UNITED STATES
SECURITIES AND EXCHANGE COMMISSION
WASHINGTON, D.C. 20549
FORM 6-K
REPORT OF FOREIGN PRIVATE ISSUER
PURSUANT TO RULE 13a-16 OR 15d-16 OF THE
SECURITIES EXCHANGE ACT OF 1934
For the month of May 2025
Commission File Number 001-41776
SOLOWIN HOLDINGS
(Translation of registrant’s name into English)
Room 1910-1912A, Tower 3, China Hong Kong City
33 Canton Road, Tsim Sha Tsui, Kowloon
Hong Kong
(Address of principal executive offices)
Indicate by check mark whether the registrant files or will file annual reports under cover of Form 20-F or Form 40-F:
Form 20-F ☒ Form 40-F ☐
Entry into a Material Definitive Agreement.

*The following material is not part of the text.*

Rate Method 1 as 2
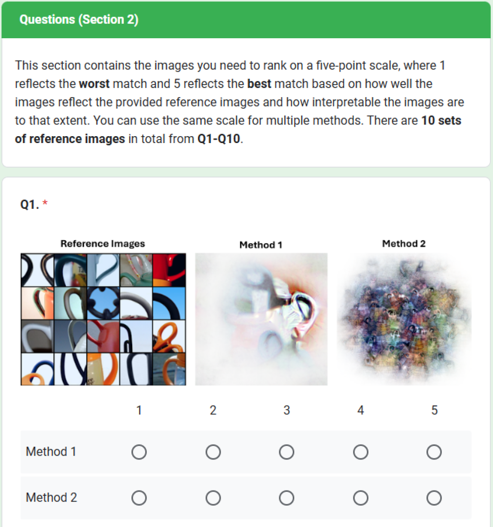This screenshot has height=527, width=493. pyautogui.click(x=213, y=452)

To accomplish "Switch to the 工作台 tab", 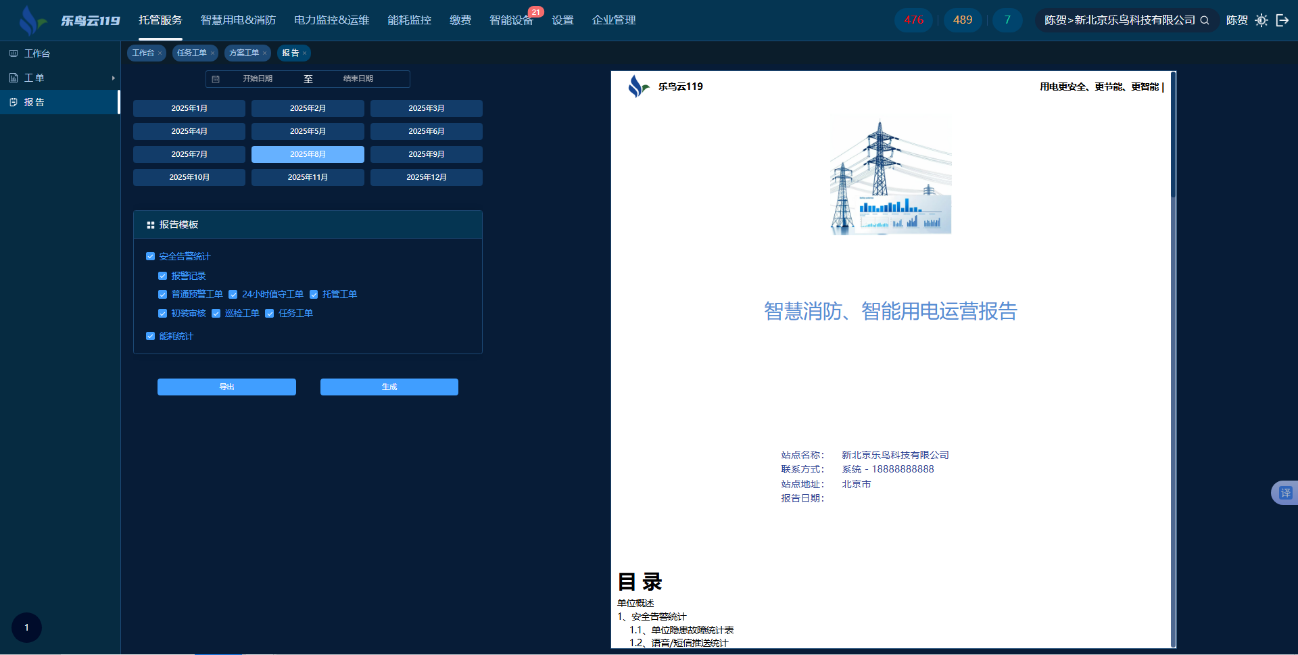I will click(143, 53).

On May 23, 2025, SOLOWIN HOLDINGS (the “Company”) and certain individual investors (the “Purchasers”) entered into securities purchase agreements (the “Purchase Agreements”), pursuant to which the Company agreed to sell to such Purchasers an aggregate of 10,606,060 Class A Ordinary Shares, par value $0.0001 per share (the “Class A Ordinary Shares”), in a registered direct offering, for aggregate gross proceeds of approximately $3,500,000 (the “Financing”).
The Company intends to use the net proceeds from this Financing for working capital and general corporate purposes. This Financing is expected to close on or about May 27, 2025, subject to the satisfaction of customary closing conditions.

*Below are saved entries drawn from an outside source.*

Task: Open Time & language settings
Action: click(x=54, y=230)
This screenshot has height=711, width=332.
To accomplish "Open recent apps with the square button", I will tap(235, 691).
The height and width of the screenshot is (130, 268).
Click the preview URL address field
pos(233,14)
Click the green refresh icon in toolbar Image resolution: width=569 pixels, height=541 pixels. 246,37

A copy of the form of the Purchase Agreement is attached hereto as Exhibit 10.1, and is incorporated herein by reference. The foregoing summary of the terms of the Purchase Agreement is not complete and is qualified in the entirety by reference to such document.
The sale and offering of Class A Ordinary Shares pursuant to the Purchase Agreements are effected as a takedown off the Company’s shelf registration statement on Form F-3 (File No. 333-282552), as amended (the “Shelf Registration Statement”), which became effective on November 8, 2024, pursuant to a prospectus supplement filed with the Securities and Exchange Commission.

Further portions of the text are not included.